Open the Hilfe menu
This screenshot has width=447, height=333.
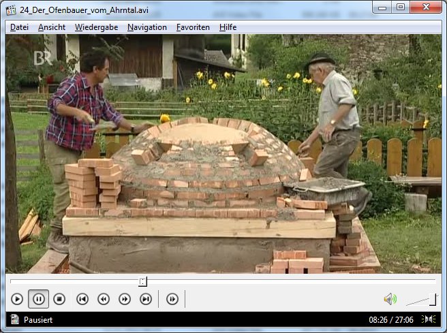click(x=228, y=27)
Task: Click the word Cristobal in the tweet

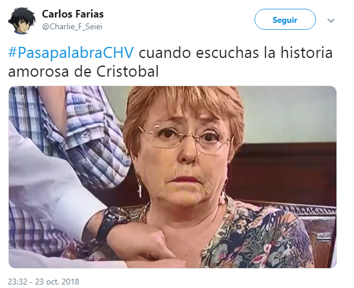Action: [128, 71]
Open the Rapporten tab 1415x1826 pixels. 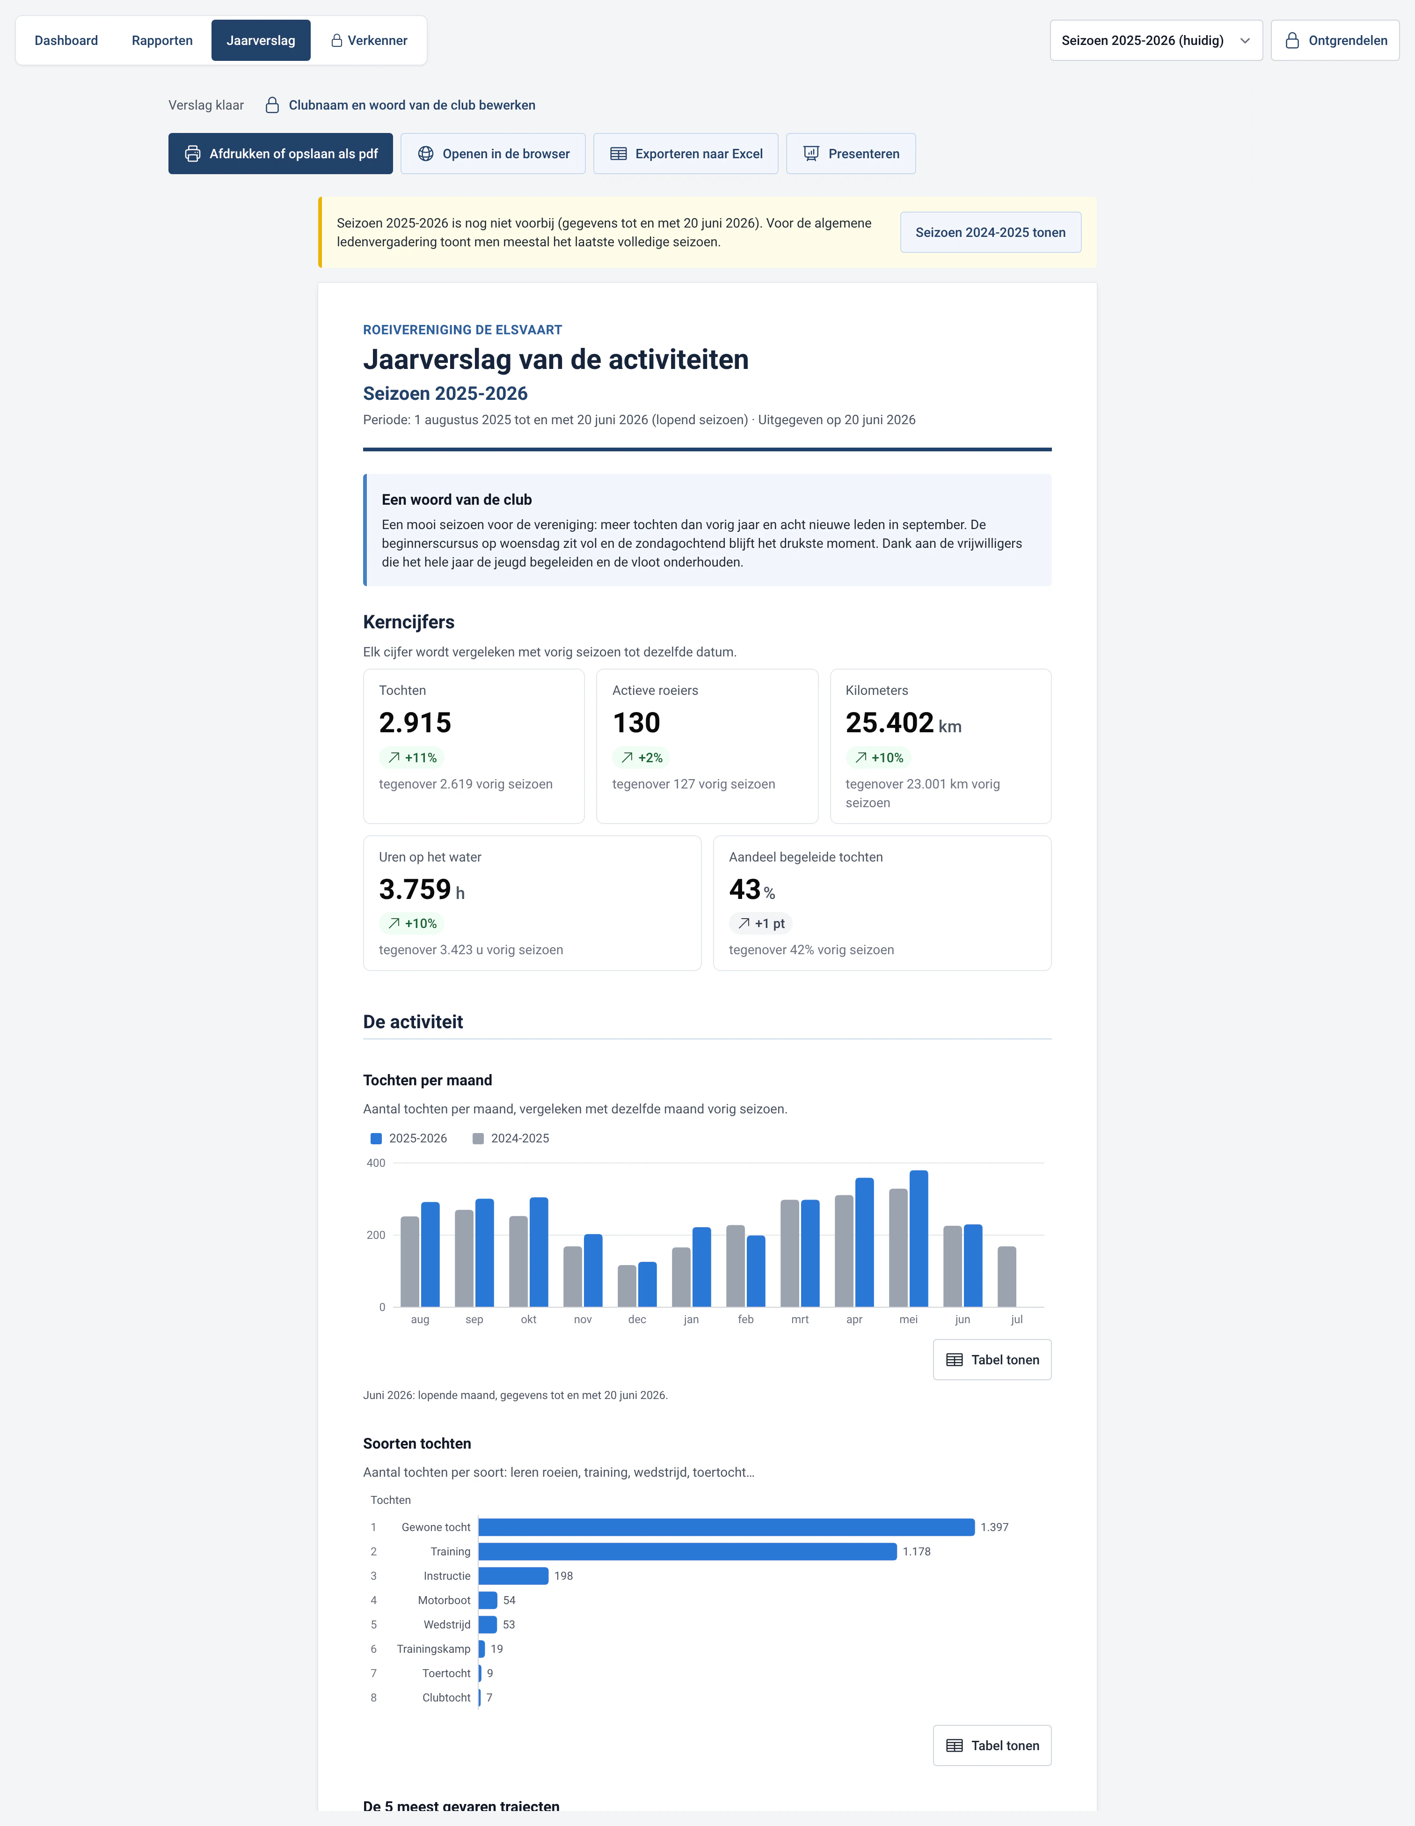click(162, 40)
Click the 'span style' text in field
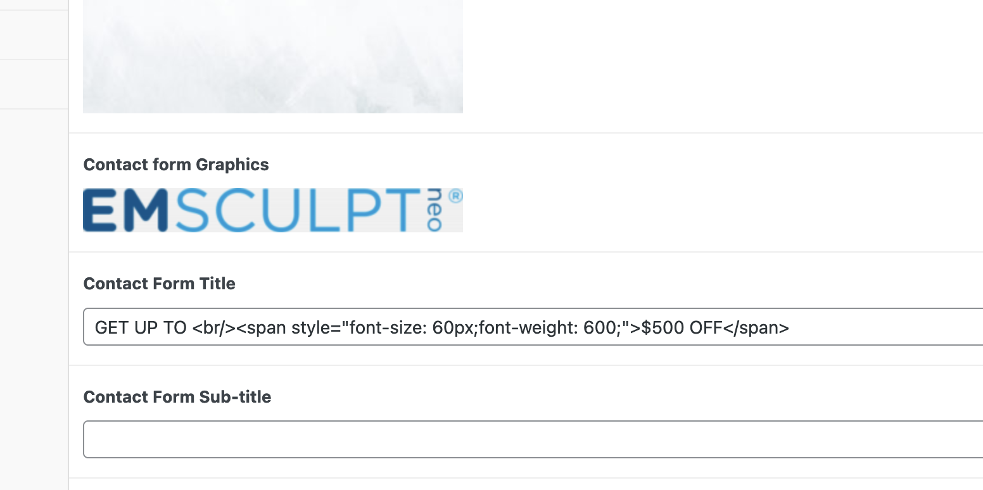Viewport: 983px width, 490px height. pos(286,327)
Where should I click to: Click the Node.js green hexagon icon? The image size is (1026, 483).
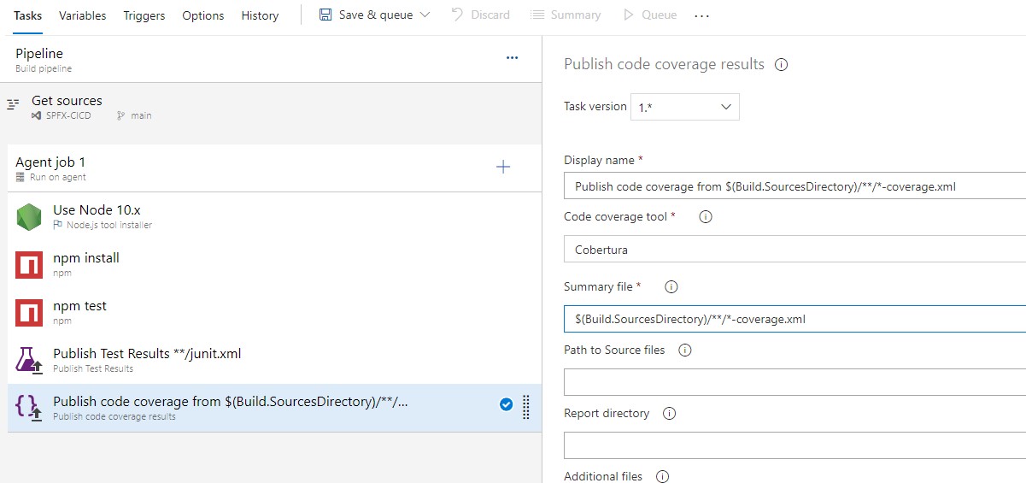click(x=29, y=217)
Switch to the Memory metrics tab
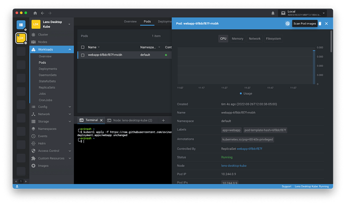 (x=238, y=38)
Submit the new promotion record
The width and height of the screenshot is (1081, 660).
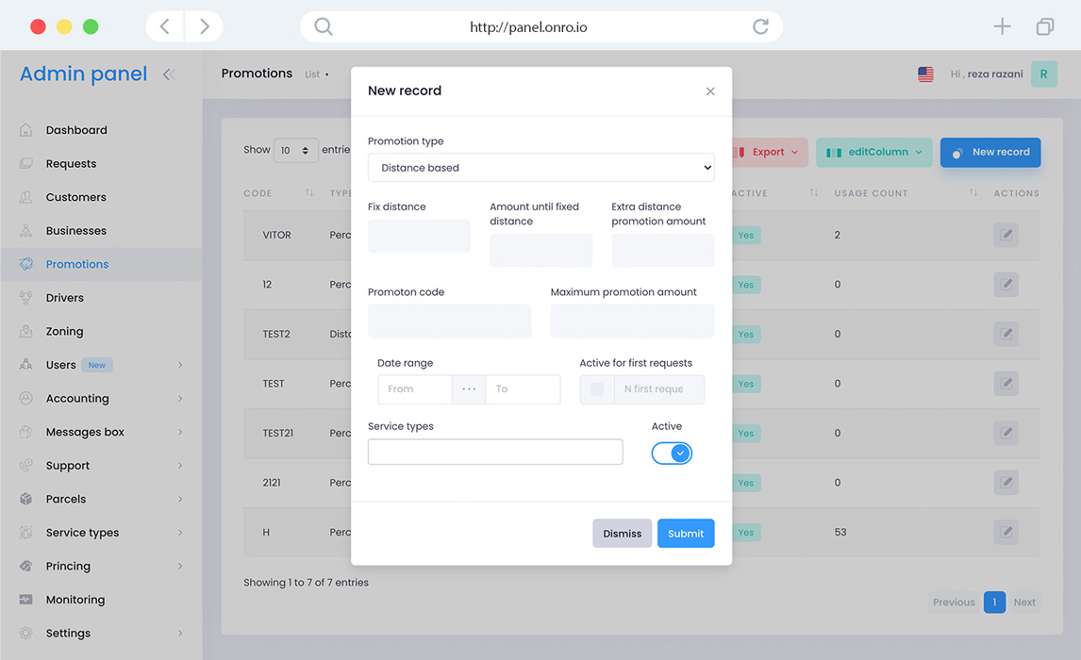point(686,534)
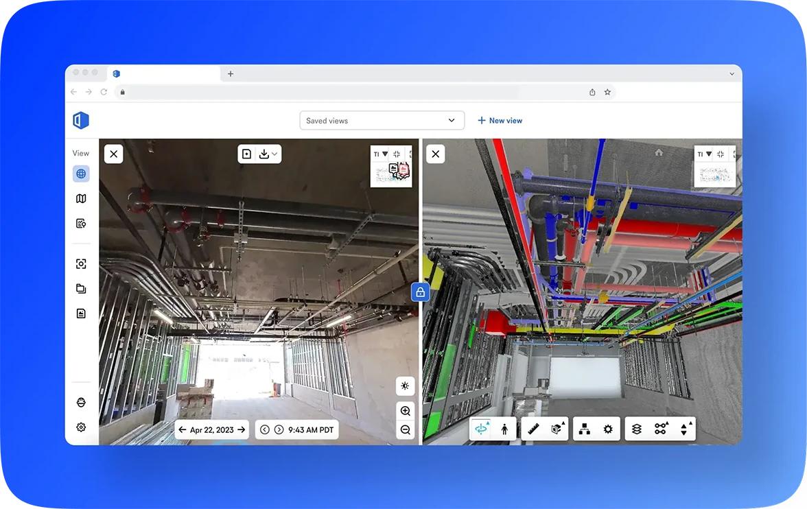
Task: Select the orbit navigation tool
Action: 482,428
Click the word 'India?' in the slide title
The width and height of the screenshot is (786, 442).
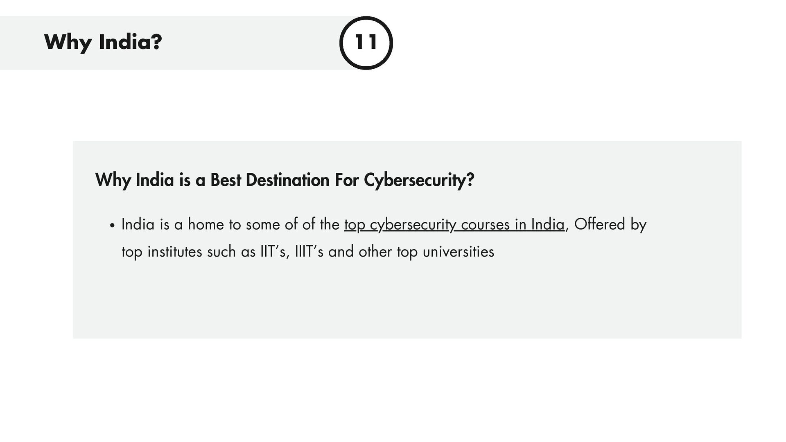pos(130,42)
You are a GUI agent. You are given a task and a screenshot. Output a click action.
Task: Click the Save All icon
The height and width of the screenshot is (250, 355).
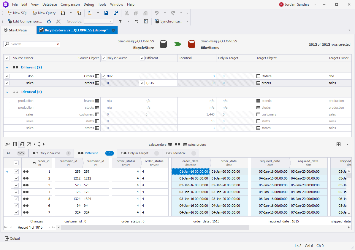point(116,13)
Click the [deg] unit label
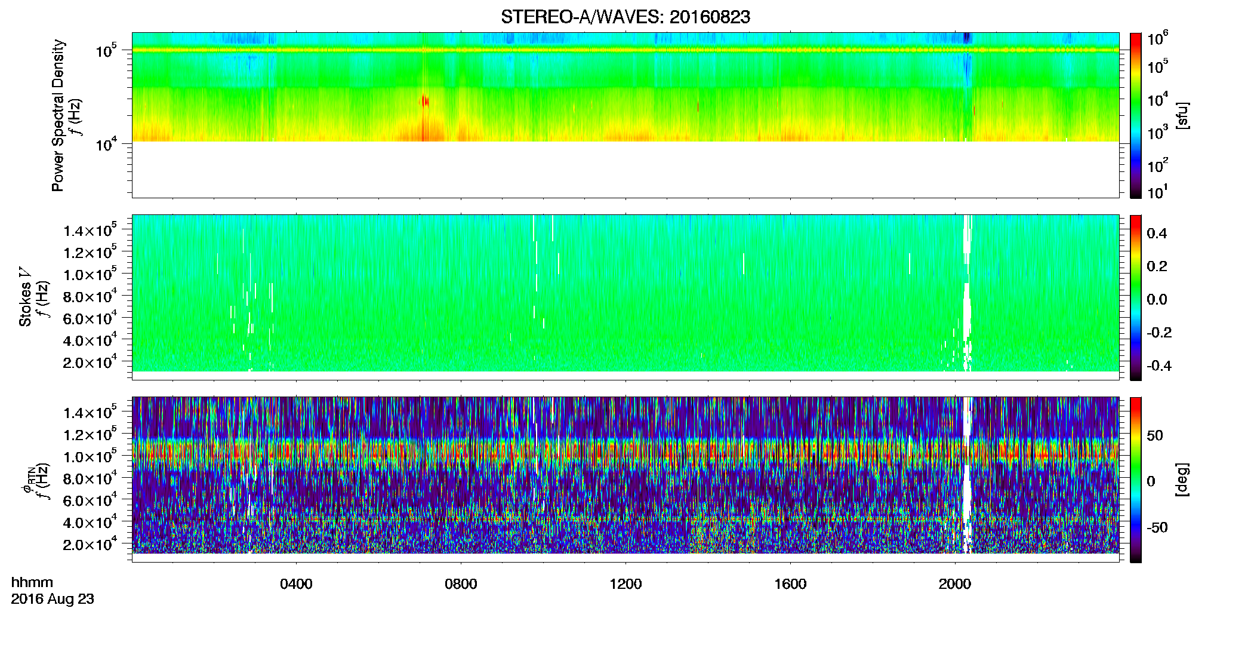The width and height of the screenshot is (1251, 645). tap(1181, 480)
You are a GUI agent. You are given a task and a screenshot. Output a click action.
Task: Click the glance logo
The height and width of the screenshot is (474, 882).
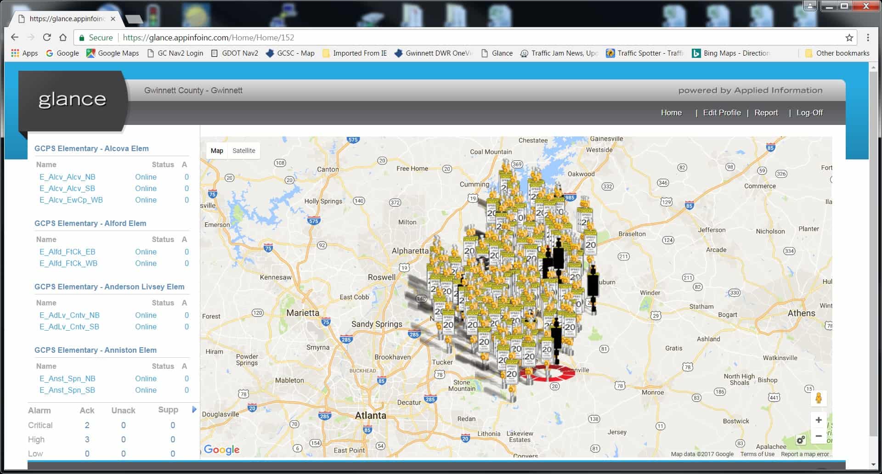click(x=72, y=100)
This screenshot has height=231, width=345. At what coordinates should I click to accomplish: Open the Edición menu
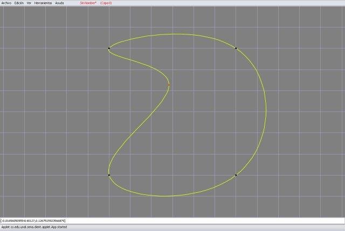coord(19,3)
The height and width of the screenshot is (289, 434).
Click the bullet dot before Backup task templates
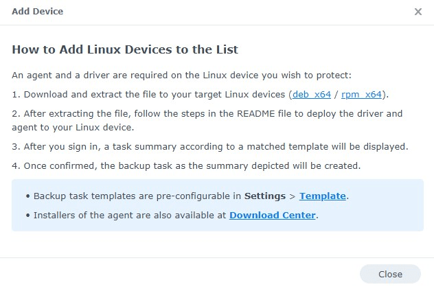27,196
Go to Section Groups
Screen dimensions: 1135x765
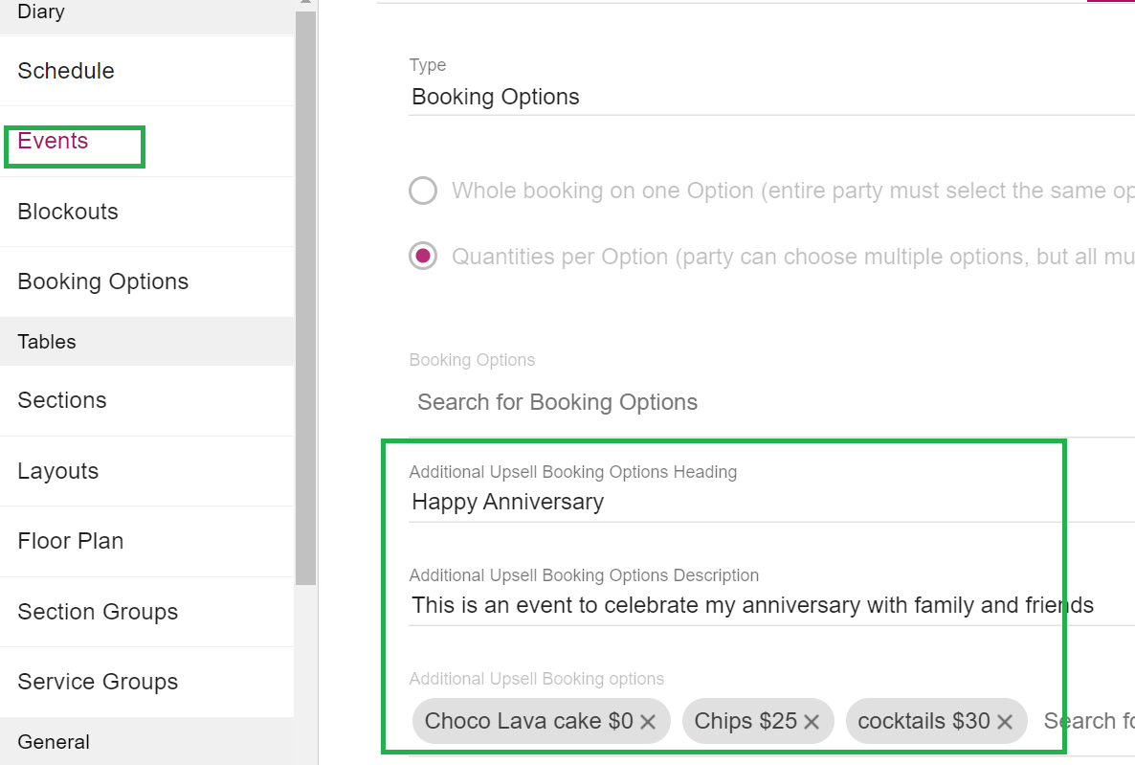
------
■ What the task asks: Print from the line containing "Where should I" through the line containing "Submit the new promotion record" in the data above, exactly as the lines stand, and omit every picture.

■ Worked solution:
Where should I click to: Click the Node.js green hexagon icon? The image size is (1026, 483).
click(x=29, y=217)
Switch to the Memory metrics tab
 (x=238, y=38)
Submit the new promotion record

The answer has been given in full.